[Collected data entries]
★ ★ ★
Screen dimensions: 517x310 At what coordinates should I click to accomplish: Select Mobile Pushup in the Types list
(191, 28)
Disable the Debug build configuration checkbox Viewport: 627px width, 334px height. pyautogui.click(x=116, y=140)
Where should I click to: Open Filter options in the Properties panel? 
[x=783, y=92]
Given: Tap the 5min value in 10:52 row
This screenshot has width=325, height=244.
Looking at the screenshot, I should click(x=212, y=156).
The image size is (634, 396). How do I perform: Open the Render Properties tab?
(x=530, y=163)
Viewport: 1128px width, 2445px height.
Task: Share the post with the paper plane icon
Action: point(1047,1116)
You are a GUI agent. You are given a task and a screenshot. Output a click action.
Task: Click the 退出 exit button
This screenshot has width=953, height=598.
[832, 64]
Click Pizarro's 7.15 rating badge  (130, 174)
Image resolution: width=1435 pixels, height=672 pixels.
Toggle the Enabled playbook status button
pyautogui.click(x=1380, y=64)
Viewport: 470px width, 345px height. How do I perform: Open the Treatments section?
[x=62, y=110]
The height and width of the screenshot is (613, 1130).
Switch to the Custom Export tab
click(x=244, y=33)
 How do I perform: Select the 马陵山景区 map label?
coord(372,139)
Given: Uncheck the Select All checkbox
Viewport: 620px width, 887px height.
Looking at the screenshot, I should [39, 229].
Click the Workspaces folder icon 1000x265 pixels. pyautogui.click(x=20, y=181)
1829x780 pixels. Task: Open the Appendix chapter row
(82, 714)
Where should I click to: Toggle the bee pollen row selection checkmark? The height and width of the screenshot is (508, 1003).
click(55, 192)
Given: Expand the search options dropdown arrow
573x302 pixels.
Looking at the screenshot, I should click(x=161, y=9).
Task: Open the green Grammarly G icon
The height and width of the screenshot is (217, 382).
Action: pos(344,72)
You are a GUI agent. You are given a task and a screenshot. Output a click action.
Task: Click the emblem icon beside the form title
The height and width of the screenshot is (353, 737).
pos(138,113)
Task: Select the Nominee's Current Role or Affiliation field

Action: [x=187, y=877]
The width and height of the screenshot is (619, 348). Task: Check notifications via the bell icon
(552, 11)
★ ★ ★
* [Description of the task]: Set all the entries above down again exactly.

* [Response for this exercise]:
Screen dimensions: 517x310 At what coordinates should I click to accomplish: Select Mobile Pushup in the Types list
(191, 28)
Disable the Debug build configuration checkbox Viewport: 627px width, 334px height. pyautogui.click(x=116, y=140)
Where should I click to: Open Filter options in the Properties panel? 
[x=783, y=92]
Given: Tap the 5min value in 10:52 row
This screenshot has width=325, height=244.
Looking at the screenshot, I should click(x=212, y=156).
The image size is (634, 396). How do I perform: Open the Render Properties tab?
(x=530, y=163)
Viewport: 1128px width, 2445px height.
Task: Share the post with the paper plane icon
Action: point(1047,1116)
You are a GUI agent. You are given a task and a screenshot. Output a click action.
Task: Click the 退出 exit button
This screenshot has width=953, height=598.
[832, 64]
Click Pizarro's 7.15 rating badge  (130, 174)
Image resolution: width=1435 pixels, height=672 pixels.
Toggle the Enabled playbook status button
pyautogui.click(x=1380, y=64)
Viewport: 470px width, 345px height. How do I perform: Open the Treatments section?
[x=62, y=110]
The height and width of the screenshot is (613, 1130).
Switch to the Custom Export tab
click(x=244, y=33)
 How do I perform: Select the 马陵山景区 map label?
coord(372,139)
Given: Uncheck the Select All checkbox
Viewport: 620px width, 887px height.
Looking at the screenshot, I should [39, 229].
Click the Workspaces folder icon 1000x265 pixels. pyautogui.click(x=20, y=181)
1829x780 pixels. Task: Open the Appendix chapter row
(82, 714)
Where should I click to: Toggle the bee pollen row selection checkmark? The height and width of the screenshot is (508, 1003).
click(55, 192)
Given: Expand the search options dropdown arrow
573x302 pixels.
Looking at the screenshot, I should click(x=161, y=9).
Task: Open the green Grammarly G icon
The height and width of the screenshot is (217, 382).
Action: pos(344,72)
You are a GUI agent. You are given a task and a screenshot. Output a click action.
Task: Click the emblem icon beside the form title
The height and width of the screenshot is (353, 737).
pos(138,113)
Task: Select the Nominee's Current Role or Affiliation field

Action: [x=187, y=877]
The width and height of the screenshot is (619, 348). Task: Check notifications via the bell icon
(552, 11)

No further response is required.